**What the exercise asks**
I'd like an exact copy of every line from the start of the entries below through the line containing "Confirm changes with", please.

**Stored items**
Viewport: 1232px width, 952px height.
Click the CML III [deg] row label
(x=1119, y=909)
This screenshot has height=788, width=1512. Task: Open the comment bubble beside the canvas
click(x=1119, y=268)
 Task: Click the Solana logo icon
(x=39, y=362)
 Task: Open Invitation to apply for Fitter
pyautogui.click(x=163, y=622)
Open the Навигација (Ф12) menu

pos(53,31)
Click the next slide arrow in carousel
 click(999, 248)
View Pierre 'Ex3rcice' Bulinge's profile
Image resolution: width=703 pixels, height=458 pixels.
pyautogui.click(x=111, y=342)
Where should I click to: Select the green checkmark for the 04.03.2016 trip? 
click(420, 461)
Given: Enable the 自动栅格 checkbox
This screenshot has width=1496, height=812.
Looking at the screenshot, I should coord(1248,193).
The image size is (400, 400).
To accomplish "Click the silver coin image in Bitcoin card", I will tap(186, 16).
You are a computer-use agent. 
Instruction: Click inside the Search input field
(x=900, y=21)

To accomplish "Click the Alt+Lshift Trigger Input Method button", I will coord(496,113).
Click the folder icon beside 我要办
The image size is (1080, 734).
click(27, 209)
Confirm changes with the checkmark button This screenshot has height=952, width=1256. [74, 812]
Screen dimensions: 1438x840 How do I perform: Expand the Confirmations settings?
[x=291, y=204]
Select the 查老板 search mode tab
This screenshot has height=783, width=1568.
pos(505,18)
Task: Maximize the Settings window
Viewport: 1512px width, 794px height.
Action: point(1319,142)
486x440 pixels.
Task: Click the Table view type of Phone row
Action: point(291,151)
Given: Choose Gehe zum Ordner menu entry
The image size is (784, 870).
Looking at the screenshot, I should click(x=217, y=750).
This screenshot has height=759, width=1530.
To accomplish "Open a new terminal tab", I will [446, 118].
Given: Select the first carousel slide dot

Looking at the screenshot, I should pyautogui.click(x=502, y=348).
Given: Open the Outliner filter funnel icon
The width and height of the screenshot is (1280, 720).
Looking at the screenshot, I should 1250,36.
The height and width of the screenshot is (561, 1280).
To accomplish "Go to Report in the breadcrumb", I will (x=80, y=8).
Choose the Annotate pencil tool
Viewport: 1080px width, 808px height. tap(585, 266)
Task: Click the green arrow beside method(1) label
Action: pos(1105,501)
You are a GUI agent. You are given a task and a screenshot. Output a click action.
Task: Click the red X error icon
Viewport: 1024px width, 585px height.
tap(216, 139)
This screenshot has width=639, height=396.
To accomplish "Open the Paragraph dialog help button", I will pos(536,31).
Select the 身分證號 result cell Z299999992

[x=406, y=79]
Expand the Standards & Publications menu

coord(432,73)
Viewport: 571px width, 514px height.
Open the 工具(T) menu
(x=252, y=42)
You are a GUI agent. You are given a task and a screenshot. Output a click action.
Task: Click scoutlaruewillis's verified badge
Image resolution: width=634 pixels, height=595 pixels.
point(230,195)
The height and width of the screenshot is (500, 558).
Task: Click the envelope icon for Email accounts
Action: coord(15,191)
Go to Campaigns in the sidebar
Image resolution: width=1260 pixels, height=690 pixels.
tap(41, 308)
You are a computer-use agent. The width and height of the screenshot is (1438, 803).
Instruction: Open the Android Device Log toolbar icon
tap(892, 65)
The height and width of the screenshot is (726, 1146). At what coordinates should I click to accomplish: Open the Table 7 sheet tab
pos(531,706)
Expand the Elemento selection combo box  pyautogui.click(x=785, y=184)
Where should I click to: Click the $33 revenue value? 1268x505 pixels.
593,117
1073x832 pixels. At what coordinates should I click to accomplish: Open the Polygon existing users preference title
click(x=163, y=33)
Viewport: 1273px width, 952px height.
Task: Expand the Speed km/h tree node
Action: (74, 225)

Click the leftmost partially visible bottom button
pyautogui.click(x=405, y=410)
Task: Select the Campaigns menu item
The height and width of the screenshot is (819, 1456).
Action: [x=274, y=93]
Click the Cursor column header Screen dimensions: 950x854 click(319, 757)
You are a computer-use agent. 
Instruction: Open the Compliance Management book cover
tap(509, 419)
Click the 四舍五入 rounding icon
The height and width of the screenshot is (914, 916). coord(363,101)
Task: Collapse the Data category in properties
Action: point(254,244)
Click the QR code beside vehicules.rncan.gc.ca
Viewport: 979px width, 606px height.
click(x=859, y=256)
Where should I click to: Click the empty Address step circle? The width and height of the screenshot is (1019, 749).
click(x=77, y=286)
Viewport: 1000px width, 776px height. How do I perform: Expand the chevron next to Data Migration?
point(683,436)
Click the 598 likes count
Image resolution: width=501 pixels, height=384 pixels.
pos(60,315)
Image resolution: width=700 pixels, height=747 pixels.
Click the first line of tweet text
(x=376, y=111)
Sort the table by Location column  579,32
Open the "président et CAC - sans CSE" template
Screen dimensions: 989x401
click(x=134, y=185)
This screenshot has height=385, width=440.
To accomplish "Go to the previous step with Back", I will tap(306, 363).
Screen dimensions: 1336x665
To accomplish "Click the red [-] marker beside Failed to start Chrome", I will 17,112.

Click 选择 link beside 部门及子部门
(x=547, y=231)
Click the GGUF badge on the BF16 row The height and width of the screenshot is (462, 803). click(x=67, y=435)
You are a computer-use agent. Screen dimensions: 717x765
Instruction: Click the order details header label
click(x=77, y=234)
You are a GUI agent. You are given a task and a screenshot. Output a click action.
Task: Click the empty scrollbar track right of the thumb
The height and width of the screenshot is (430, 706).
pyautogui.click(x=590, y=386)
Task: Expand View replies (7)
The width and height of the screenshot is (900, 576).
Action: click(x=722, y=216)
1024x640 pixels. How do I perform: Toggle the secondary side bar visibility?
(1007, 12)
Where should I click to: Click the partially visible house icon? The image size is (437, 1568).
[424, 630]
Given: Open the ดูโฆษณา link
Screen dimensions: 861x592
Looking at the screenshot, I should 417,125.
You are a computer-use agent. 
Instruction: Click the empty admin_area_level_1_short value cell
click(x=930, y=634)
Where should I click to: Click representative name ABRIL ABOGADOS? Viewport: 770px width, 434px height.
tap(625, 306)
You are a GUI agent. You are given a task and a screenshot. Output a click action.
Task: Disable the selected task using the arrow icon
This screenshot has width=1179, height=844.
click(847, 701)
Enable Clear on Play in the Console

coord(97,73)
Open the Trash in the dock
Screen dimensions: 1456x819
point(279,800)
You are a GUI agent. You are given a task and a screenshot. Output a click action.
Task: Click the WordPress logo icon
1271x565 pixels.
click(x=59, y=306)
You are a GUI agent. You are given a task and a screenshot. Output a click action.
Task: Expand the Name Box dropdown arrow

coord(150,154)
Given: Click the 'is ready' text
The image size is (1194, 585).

**Your response**
Viewport: 1232px width, 952px height.
Click the CML III [deg] row label
(x=1119, y=909)
This screenshot has height=788, width=1512. Task: Open the comment bubble beside the canvas
click(x=1119, y=268)
 Task: Click the Solana logo icon
(x=39, y=362)
 Task: Open Invitation to apply for Fitter
pyautogui.click(x=163, y=622)
Open the Навигација (Ф12) menu

pos(53,31)
Click the next slide arrow in carousel
 click(999, 248)
View Pierre 'Ex3rcice' Bulinge's profile
Image resolution: width=703 pixels, height=458 pixels.
pyautogui.click(x=111, y=342)
Where should I click to: Select the green checkmark for the 04.03.2016 trip? 
click(420, 461)
Given: Enable the 自动栅格 checkbox
This screenshot has width=1496, height=812.
Looking at the screenshot, I should coord(1248,193).
The image size is (400, 400).
To accomplish "Click the silver coin image in Bitcoin card", I will tap(186, 16).
You are a computer-use agent. 
Instruction: Click inside the Search input field
(x=900, y=21)

To accomplish "Click the Alt+Lshift Trigger Input Method button", I will coord(496,113).
Click the folder icon beside 我要办
The image size is (1080, 734).
click(27, 209)
Confirm changes with the checkmark button This screenshot has height=952, width=1256. [74, 812]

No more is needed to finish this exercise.